** Work instruction **
Only the lines with "Task" in the entries below belong in the answer; please copy them.

** Records supplied **
= Beginning of Section =

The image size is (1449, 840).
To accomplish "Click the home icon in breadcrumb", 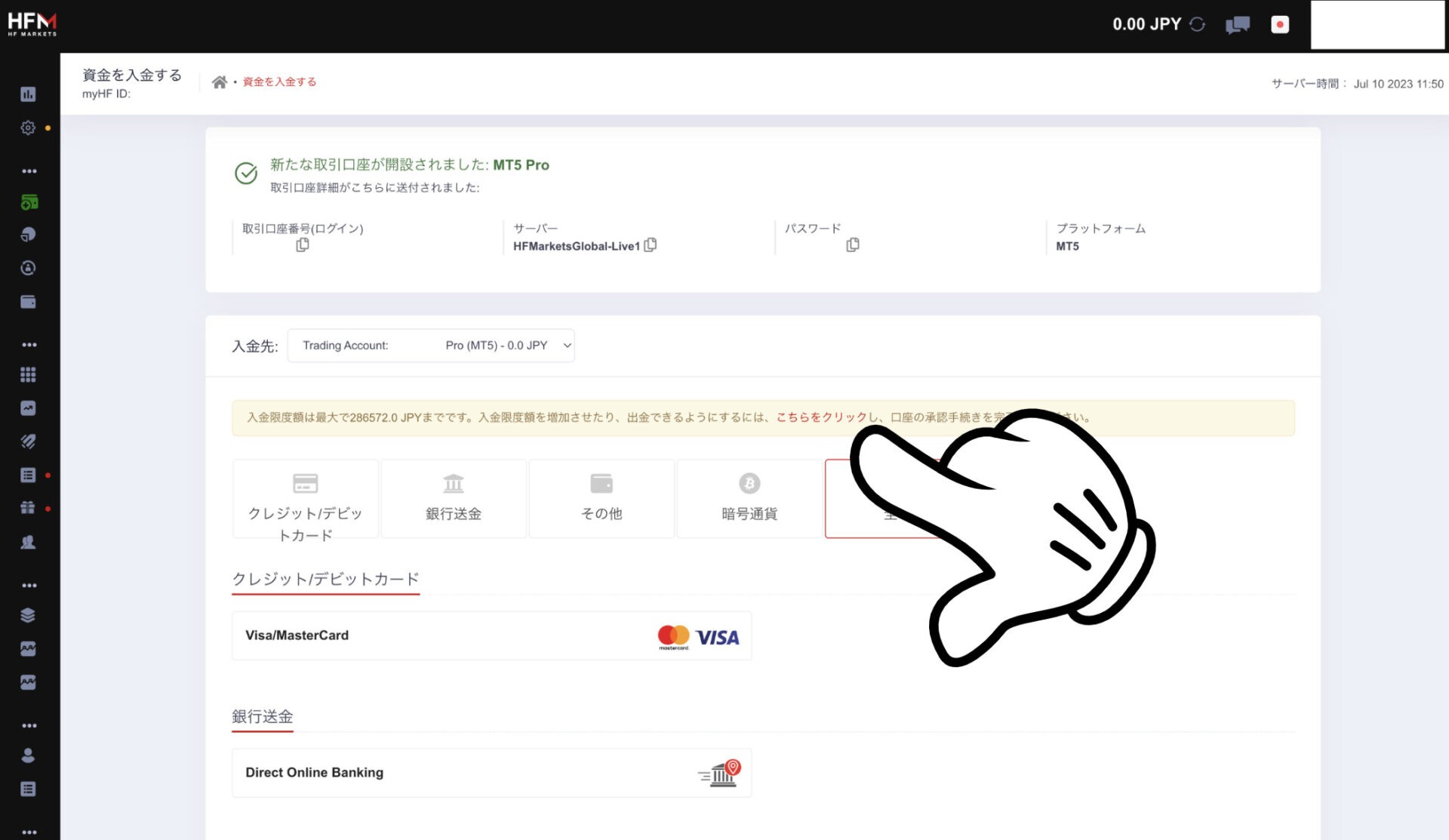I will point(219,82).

= End of Section =
= Beginning of Section =

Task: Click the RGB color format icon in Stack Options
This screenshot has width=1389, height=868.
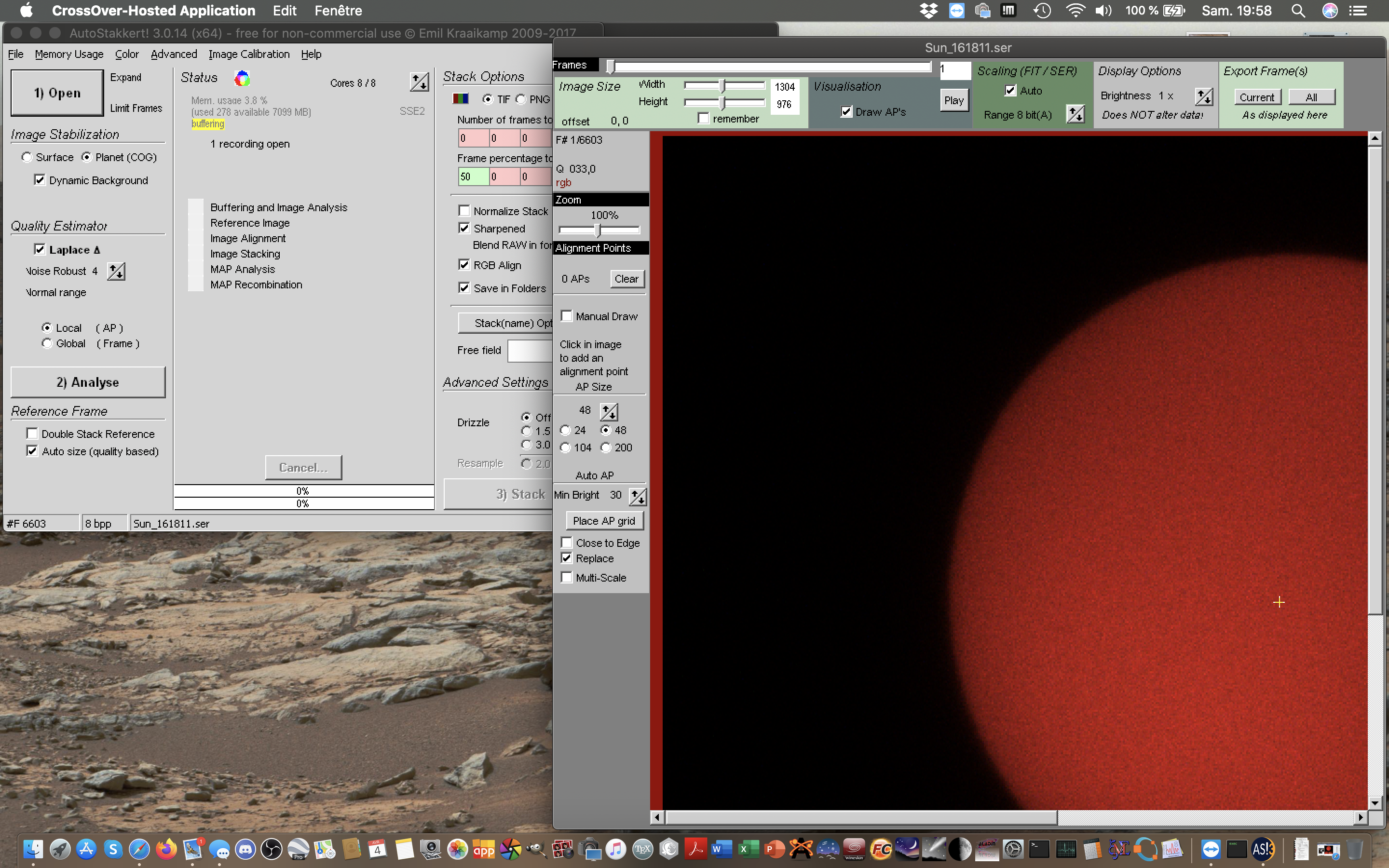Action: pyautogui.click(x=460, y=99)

= End of Section =
= Beginning of Section =

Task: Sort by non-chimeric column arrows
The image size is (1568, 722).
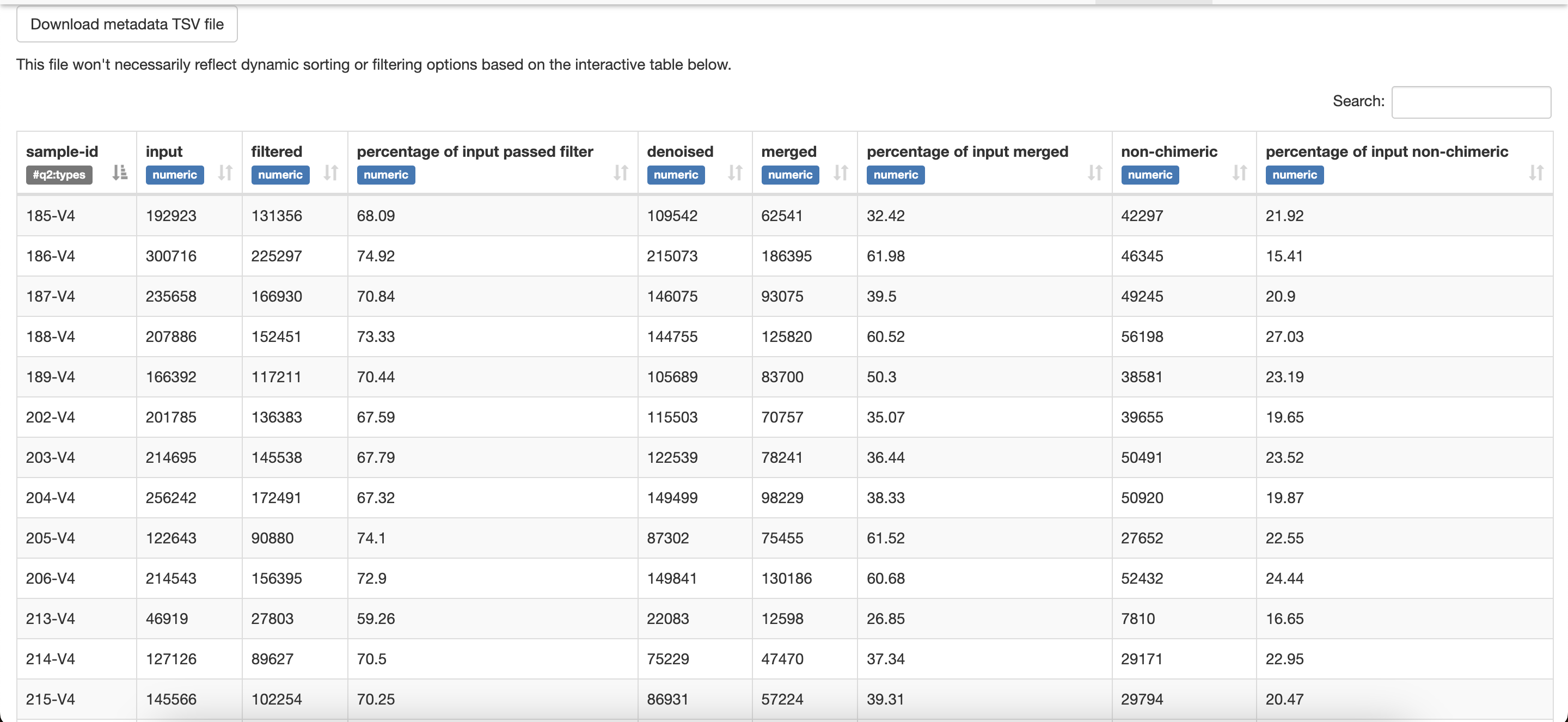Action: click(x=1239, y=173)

= End of Section =

** Answer space **
Task: Click the RGB color format icon in Stack Options
Task: Sort by non-chimeric column arrows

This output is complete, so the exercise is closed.